In 2017, SWITCH founded an advisory board for SWITCHcast together with representatives from six universities. The goal is to work together to further develop SWITCH’s video management system, so that it continues to be optimally tailored to customer needs in future. The board recently met for the second time to define concrete measures for expanding the service.
With the growing number of users and the increasing importance of video in universities, the range of needs is also increasing. In light of this, SWITCH decided to found an advisory body that reflected the structures of the community.
The SWITCHcast Advisory Board was officially established on 24 October 2017. The board members include Ulrich Bosshard from the University of Zurich, David Graf from the University of Bern, and Wolfgang Stettler from ZHAW; they are the representatives for SWITCHcast’s biggest customers. The board further comprises Katrin Wolf from the University of Teacher Education in Lucerne, Niklaus Lang from FHNW and Marco Antonini from the University of Lucerne, reflecting the three different forms of Swiss higher education.
The technical core of SWITCHcast is the open source software Opencast, which is being continually developed by an international community. SWITCH’s collaboration specialists are actively involved in the international Opencast Community: for example, with an active exchange of knowledge with colleagues from the University of Vienna and the Slovenian research network ARNES. SWITCH’s experts also take part in Opencast conferences and give lectures about their experiences with Opencast in the European university environment.
Sven Stauber, Head of the SWITCHcast Advisory Board, gave a detailed report on current operative and organisational topics at the second board meeting. The most important was the recent alignment of SWITCHcast with the Opencast Community version. ‘It was an extensive release, with a lot of changes in almost every area,’ said Stauber. However, this milestone brings considerable advantages that ultimately benefit the SWITCHcast community: lower costs due to increased standardisation, lower risk of regression bugs, and significantly increased synergies with the Opencast Community.
The most important part of the Advisory Board meeting was the joint prioritisation of submitted applications for new functionalities from the SWITCH Community. The Advisory Board members had collected user stories in advance and supplied around 50 of them to SWITCH. SWITCH prepared rough cost estimates for these user stories and developed a proposal for the prioritisation on this basis. This served as a starting point for the discussion.
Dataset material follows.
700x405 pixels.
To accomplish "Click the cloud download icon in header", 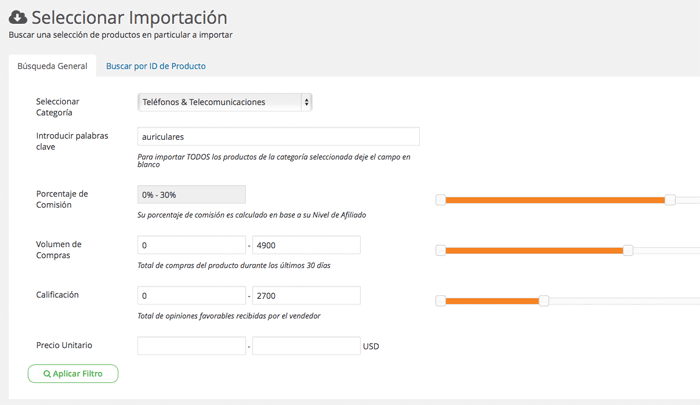I will 18,18.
The most urgent issue appeared to the panel to be optimisation in video editing and video processing, permissions and API enhancement. An external software development company will now implement these adjustments by summer, based on the specifications from the Advisory Board. They will come into effect in August 2018 with the next release.
SWITCH is also counting on its community for SWITCHcast’s support. For the third quarter of 2018, it is planned that IT experts in the universities should be the first point of contact for users. The SWITCH collaboration team, together with all the universities, is currently defining the points of contact who will take on this new role from autumn onwards. SWITCH will provide the necessary training for these key contacts at the universities and will equip them with documentation. Of course, the experts at SWITCH will continue to be available for complex issues.
At SWITCH, community work has a long tradition. The formation of the SWITCHcast Advisory Board is in the same vein, because it is based on the conviction that close cooperation between SWITCH and its customers best benefits the further development of the service – which ultimately benefits the entire university community.